*About this exercise*. Restate the following entries exactly. Keep the pictures out.

* * * * * * * * *

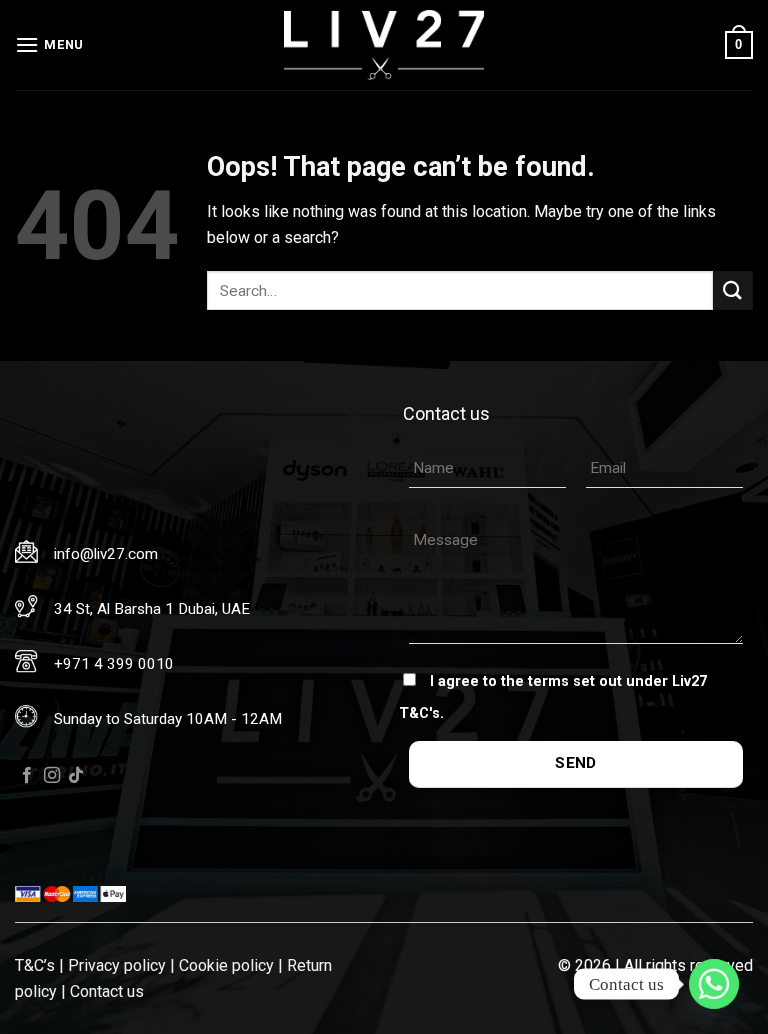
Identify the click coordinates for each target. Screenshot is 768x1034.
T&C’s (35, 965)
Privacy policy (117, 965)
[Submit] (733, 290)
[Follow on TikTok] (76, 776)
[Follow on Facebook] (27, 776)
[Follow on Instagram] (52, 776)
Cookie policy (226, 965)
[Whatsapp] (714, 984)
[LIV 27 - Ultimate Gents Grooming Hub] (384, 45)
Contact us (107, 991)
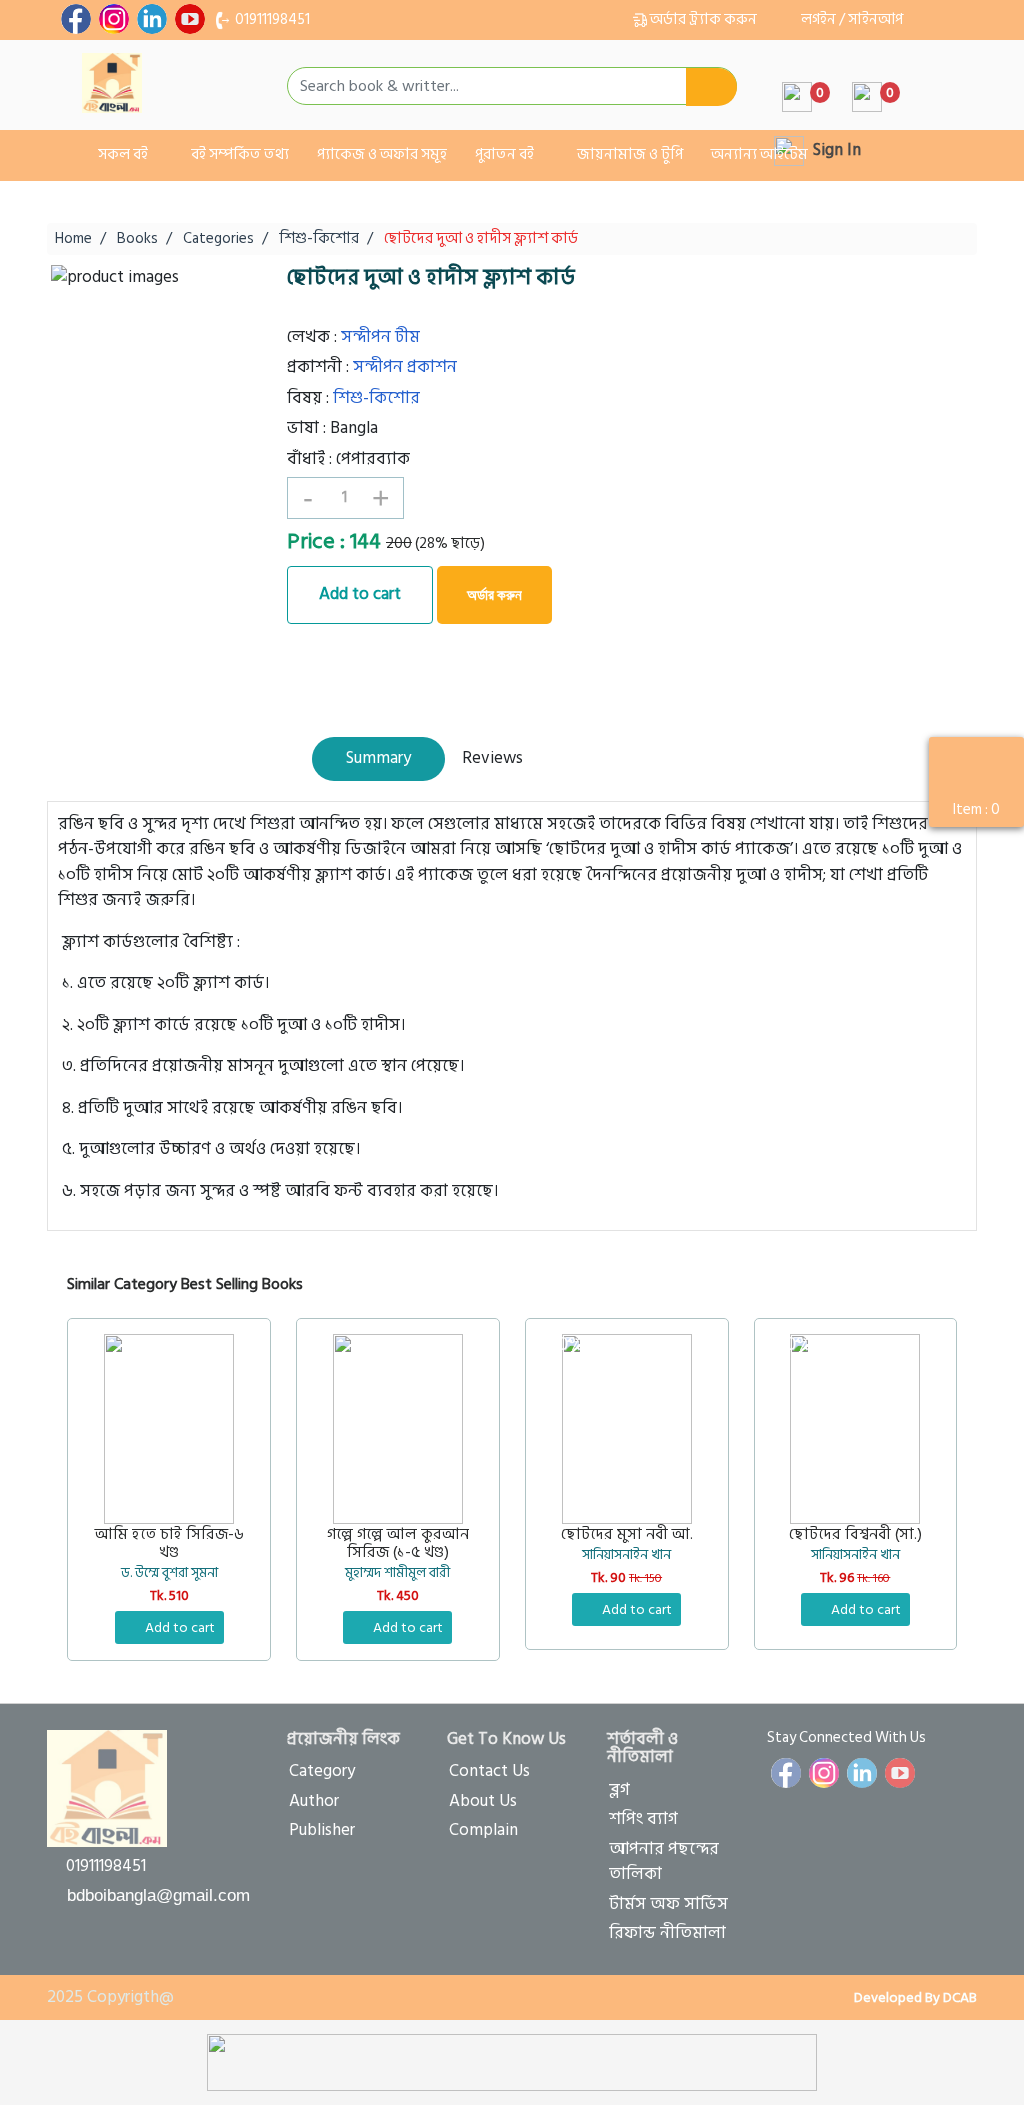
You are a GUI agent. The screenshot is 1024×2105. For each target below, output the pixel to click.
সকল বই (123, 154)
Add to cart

* * * * * * * * *

*Answer box*.
Identify the click coordinates for each target. Screenshot is 768x1034.
T&C’s (35, 965)
Privacy policy (117, 965)
[Submit] (733, 290)
[Follow on TikTok] (76, 776)
[Follow on Facebook] (27, 776)
[Follow on Instagram] (52, 776)
Cookie policy (226, 965)
[Whatsapp] (714, 984)
[LIV 27 - Ultimate Gents Grooming Hub] (384, 45)
Contact us (107, 991)
You are a GUI agent. The screenshot is 1024×2105. For each target below, output the pixel to click.
সকল বই (123, 154)
Add to cart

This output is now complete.